Lesson two, I think, is unintended consequences. The one that is most striking to me is how it became harder to get a drink after repeal than it was during Prohibition. During Prohibition, you had no code other than it's against the law. So this enormous illegal world of manufacture, shipping, wholesale, retail, and consumption is created -- but there's no regulating it. After repeal, all the states put in liquor laws, which said you can't have a bar within 300 feet of a church, or a liquor store within 500 feet of a school; you have to have closing hours; you can't be open on Sundays; you can't open early in the morning; you have to be 21 to drink. Suddenly, there is this superstructure of law that has to be obeyed, and it became much harder, because of the legalizing and regulating, to get a drink. I think there's a lesson there about our current drug laws: bringing government into the drug control business would not only produce an enormous amount of revenue at a time that the country can use revenue, but it might also cut down on drug use.

Those are the two biggest surprises, I'd say. With lots of little ones. I love learning how the people who have studied this determined how much people drank during Prohibition. Before and after Prohibition, you know how much people drank by the tax stamps. Every bottle of liquor, every beer -- there was an excise tax connected to them that was charged as the goods left the brewery or the distillery. So how do these people know how much people were drinking during Prohibition, when there were no tax stamps? There were a few demographic techniques, but my favorite is tracking cirrhosis as a trailing indicator. Cirrhosis follows drinking by 5 to 7 years. So you can see on the chart that cirrhosis begins to decline in the mid 1920s because drinking is down, and it doesn't come back again until the late 1930s, as drinking is climbing back up toward the same numbers. It's astonishing what scholars can do if they put their minds to finding out things that you think are unknowable.

JM: Does the saga of Prohibition cast any light or shadow on your observation of our contemporary political landscape?

DO: Yes, absolutely. Prohibition was a stand-in issue. Yes, there were people who cared desperately about Prohibition, but it was also a way to rally around a set of issues that had to do with who was going to control the country. We haven't talked about the strongly xenophobic aspect of Prohibition. There was the White, Protestant, middle of the country movement against the growing Catholic and Jewish populations of the large cities of the East and the upper Midwest. Whose country was this? Prohibition became the issue around which the anti-city, anti-immigrant world could gather. I think we have the same thing today, where one issue (you could say it's same-sex marriage) is a stand-in issue for a wide, wide range of issues. The difference is that Prohibition was an effort to stop something that existed, which is easier to do than to start something, in a way.

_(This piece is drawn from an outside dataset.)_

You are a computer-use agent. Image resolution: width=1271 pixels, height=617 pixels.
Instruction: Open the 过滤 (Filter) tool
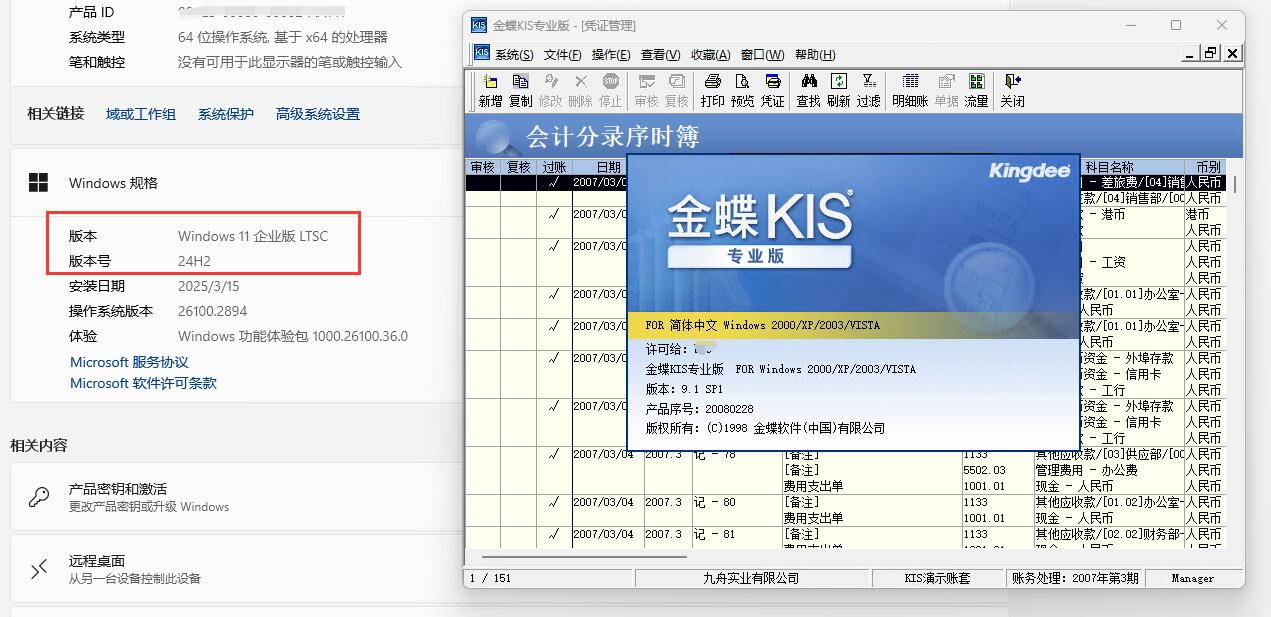[x=869, y=90]
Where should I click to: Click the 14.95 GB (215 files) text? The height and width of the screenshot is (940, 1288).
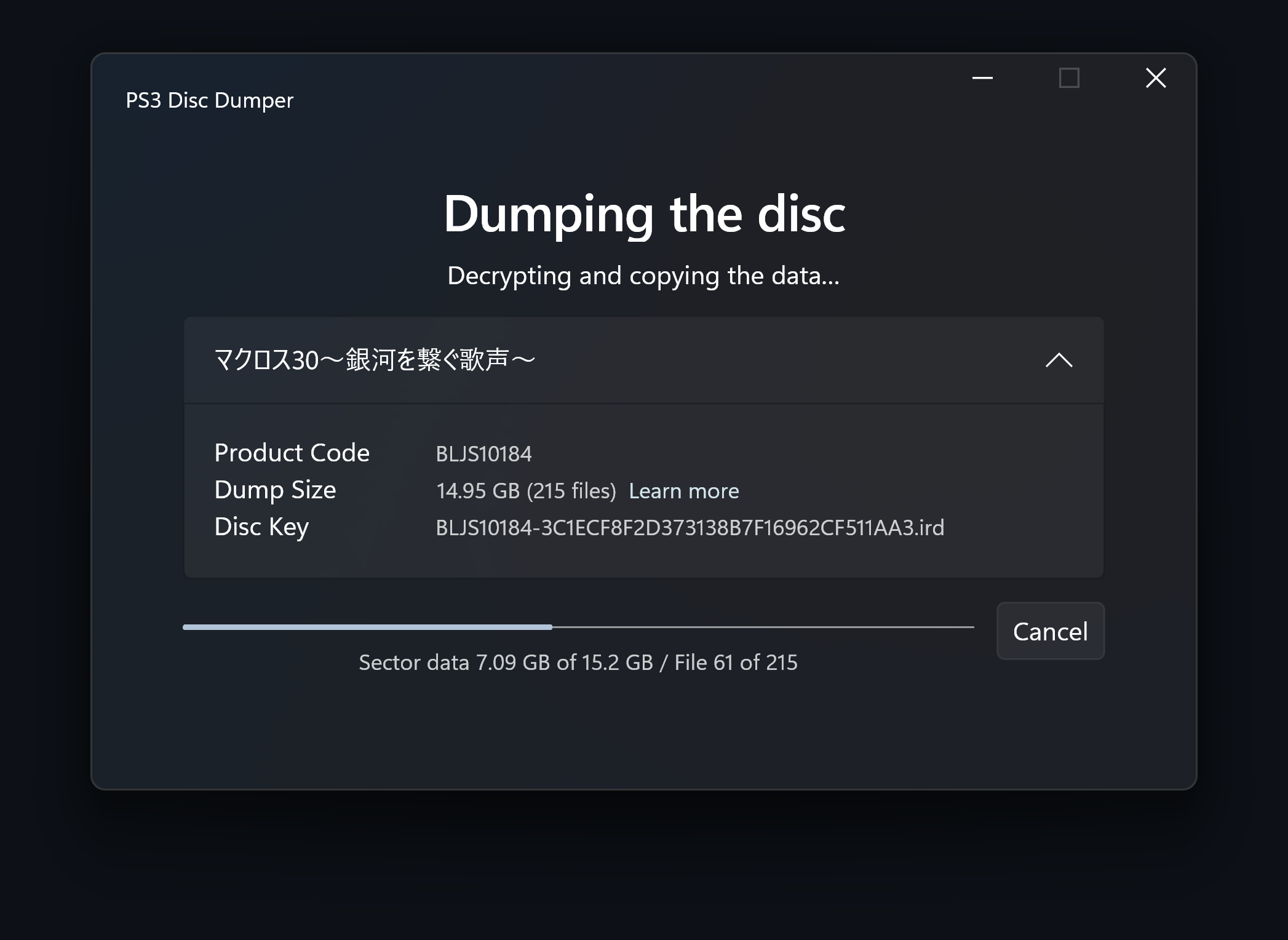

Clever political figures, as Wayne Wheeler was, can find that issue to which people respond, a single issue they can coalesce around -- as I suppose we're seeing now with the reaction to health care reform. Is that about health reform, or is it about many, many, many other things? Is it about who is going to control the country?

I guess I'd say that the good news is that this, too, shall pass. If you look at America in the 1920s, and this particular piece of legislation and constitutional revision, you say, "Oh my God, what happened to personal liberty in this country?" But the moment passes. I think that's an American characteristic -- these fevers build and then the fevers break.